--- Input material ---
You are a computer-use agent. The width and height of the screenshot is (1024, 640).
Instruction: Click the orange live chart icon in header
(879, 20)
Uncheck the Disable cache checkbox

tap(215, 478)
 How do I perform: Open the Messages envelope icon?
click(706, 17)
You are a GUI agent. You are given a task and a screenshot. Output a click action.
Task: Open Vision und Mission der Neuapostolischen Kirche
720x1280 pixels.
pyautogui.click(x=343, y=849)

* * *

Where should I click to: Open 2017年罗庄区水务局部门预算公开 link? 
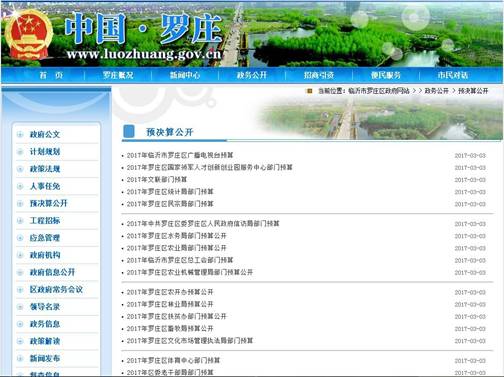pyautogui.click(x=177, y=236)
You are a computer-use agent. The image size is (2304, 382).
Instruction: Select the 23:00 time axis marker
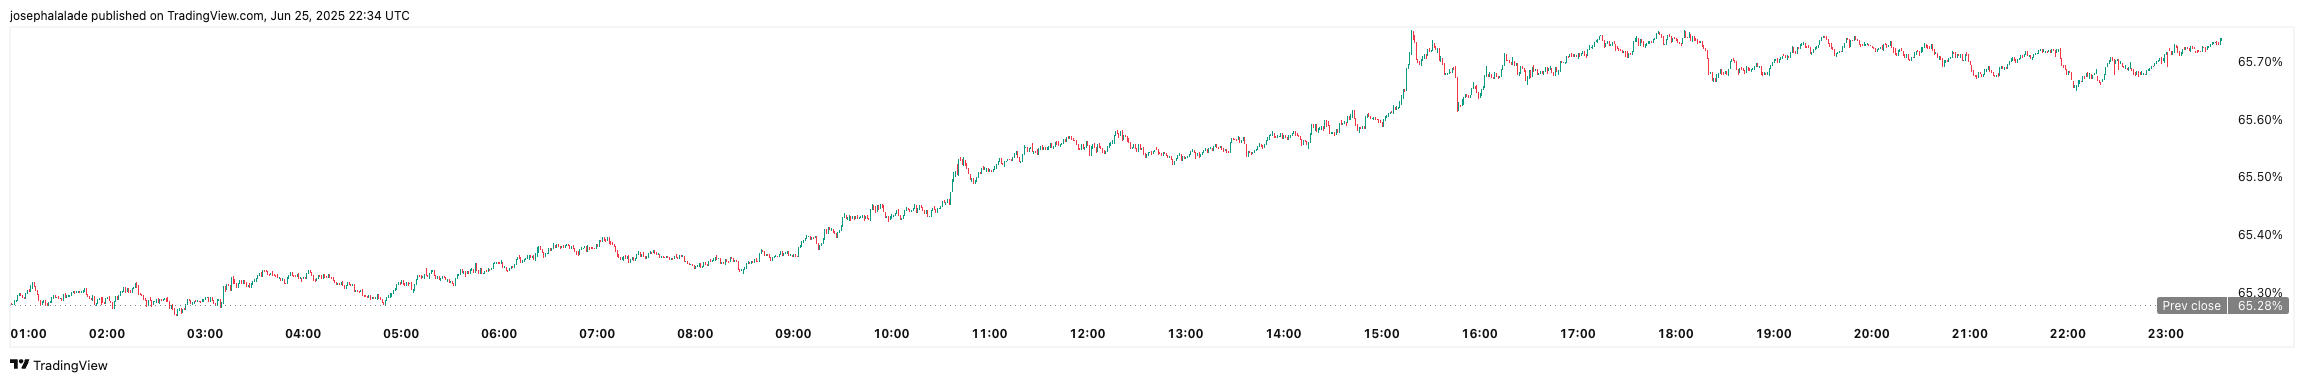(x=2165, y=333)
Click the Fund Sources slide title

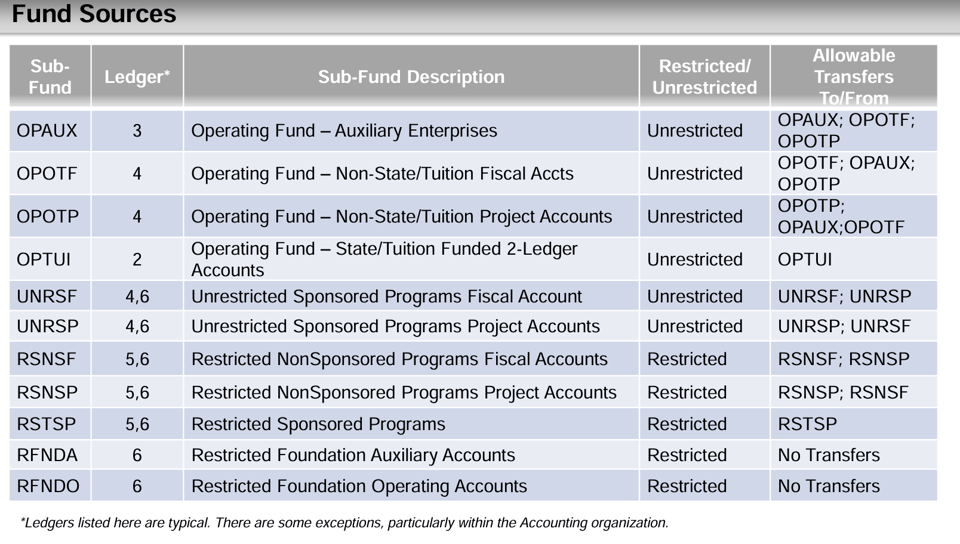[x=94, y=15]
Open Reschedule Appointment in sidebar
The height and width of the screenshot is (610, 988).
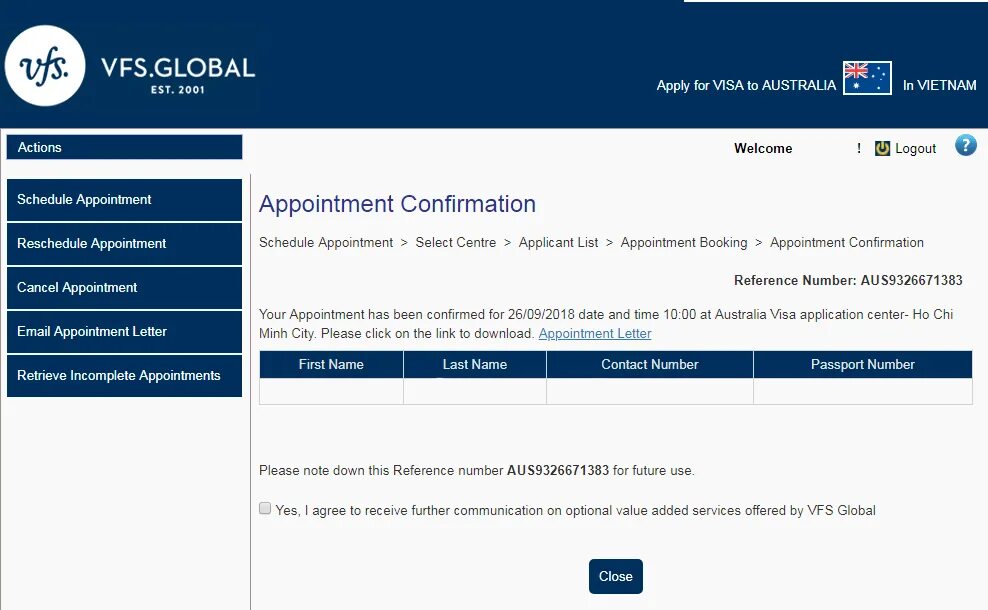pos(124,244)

* * *

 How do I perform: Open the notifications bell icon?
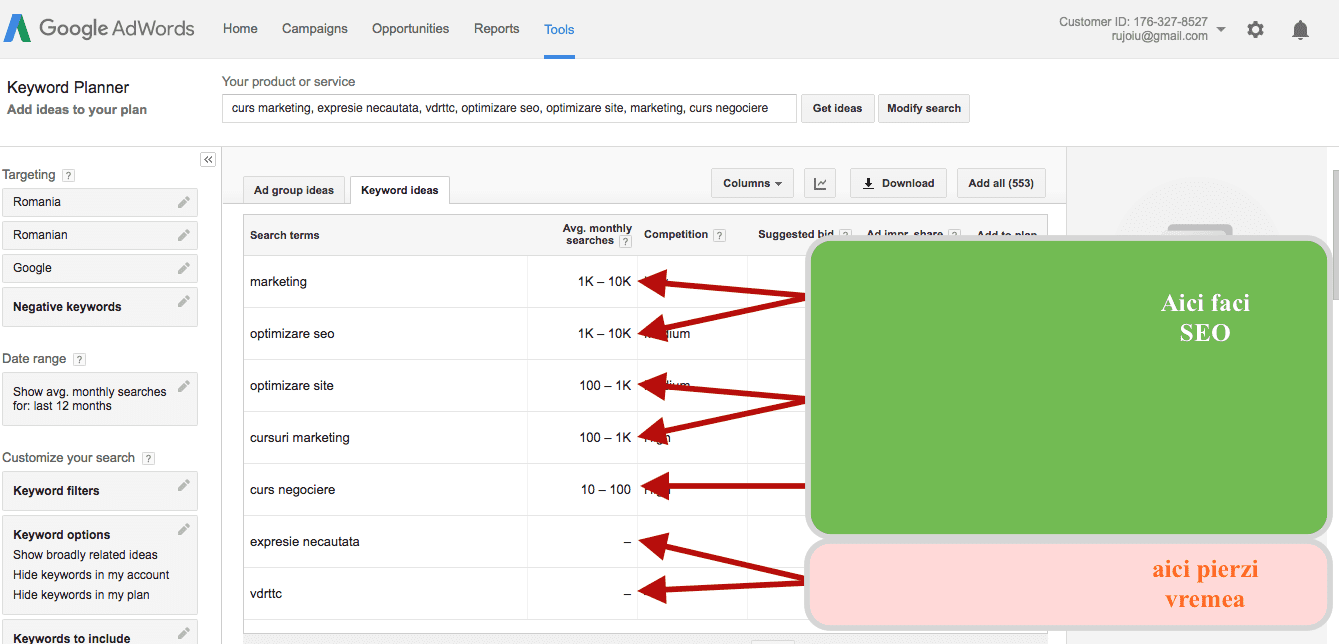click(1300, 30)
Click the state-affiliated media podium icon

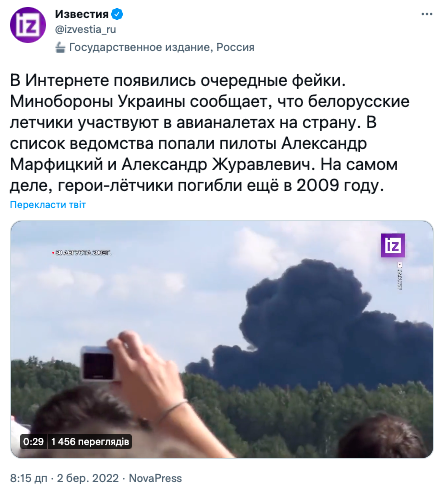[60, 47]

--- Written task ---
Rewrite the records from the line containing "You are a GUI" through the line containing "pyautogui.click(x=343, y=849)", putting "image" in place of "screenshot" and changing nothing else. Return only those lines.

--- Output ---
You are a GUI agent. You are given a task and a image. Output a click action.
Task: Open Vision und Mission der Neuapostolischen Kirche
720x1280 pixels.
pyautogui.click(x=343, y=849)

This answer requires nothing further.